[Collection entries]
--------------------

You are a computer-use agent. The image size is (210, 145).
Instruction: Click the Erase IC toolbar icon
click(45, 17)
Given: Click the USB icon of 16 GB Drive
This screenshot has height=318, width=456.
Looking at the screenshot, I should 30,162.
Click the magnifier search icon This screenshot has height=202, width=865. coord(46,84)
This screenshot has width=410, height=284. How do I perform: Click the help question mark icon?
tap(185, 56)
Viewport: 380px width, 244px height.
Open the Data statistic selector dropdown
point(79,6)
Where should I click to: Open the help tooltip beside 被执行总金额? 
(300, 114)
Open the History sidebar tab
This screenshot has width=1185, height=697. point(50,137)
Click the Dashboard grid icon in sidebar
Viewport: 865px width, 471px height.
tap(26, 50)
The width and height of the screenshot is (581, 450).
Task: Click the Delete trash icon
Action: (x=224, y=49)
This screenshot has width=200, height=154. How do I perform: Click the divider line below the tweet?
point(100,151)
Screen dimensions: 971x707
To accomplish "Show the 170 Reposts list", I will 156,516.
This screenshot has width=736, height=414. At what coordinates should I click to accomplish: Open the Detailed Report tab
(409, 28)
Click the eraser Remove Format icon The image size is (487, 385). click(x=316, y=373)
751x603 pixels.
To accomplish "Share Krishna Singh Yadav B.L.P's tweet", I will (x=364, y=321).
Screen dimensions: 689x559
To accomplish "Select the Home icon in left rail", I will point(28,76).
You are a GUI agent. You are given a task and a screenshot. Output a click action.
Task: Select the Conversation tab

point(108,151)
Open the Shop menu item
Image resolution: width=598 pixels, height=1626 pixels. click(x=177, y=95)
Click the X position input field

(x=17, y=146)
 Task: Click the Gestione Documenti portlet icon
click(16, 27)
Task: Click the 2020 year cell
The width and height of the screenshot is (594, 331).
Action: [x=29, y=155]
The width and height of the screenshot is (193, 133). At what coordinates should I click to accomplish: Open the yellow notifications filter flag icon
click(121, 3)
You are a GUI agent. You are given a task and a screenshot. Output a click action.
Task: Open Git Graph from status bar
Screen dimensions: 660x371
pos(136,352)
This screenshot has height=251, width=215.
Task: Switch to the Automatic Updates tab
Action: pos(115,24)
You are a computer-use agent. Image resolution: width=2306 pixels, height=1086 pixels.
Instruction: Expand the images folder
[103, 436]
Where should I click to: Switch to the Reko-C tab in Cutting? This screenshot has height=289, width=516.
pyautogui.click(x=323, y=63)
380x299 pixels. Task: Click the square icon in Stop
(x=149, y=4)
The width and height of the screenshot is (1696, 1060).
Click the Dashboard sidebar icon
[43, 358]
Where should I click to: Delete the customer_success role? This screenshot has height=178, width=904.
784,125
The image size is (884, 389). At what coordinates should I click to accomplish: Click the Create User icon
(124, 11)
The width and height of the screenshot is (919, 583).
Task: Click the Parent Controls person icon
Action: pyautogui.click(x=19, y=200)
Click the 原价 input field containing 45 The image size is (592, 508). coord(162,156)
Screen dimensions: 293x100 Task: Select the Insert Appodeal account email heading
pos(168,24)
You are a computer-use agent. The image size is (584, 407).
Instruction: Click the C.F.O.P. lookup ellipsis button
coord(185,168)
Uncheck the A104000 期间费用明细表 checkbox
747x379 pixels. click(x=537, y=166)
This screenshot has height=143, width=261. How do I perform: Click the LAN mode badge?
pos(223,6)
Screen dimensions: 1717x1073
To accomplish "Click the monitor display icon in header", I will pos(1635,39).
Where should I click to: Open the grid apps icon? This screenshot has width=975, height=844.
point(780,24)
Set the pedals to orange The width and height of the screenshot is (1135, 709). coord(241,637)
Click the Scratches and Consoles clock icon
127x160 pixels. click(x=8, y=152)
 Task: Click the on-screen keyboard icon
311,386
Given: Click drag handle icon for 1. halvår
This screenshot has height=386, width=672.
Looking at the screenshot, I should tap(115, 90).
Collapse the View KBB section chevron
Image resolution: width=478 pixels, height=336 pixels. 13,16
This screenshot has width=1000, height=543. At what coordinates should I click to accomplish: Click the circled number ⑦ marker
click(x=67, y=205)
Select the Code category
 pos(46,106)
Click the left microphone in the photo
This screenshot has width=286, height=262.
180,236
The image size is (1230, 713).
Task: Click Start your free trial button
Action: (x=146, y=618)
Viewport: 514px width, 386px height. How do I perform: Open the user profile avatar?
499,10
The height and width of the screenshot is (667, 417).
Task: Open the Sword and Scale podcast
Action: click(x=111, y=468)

--------------------

> **Task requirements**: Your answer should consist of each line of the data above in which the word "will" occurs.

> **Reply**:
To accomplish "Show the 170 Reposts list", I will 156,516.
To accomplish "Share Krishna Singh Yadav B.L.P's tweet", I will (x=364, y=321).
To accomplish "Select the Home icon in left rail", I will point(28,76).
To accomplish "Click the monitor display icon in header", I will pos(1635,39).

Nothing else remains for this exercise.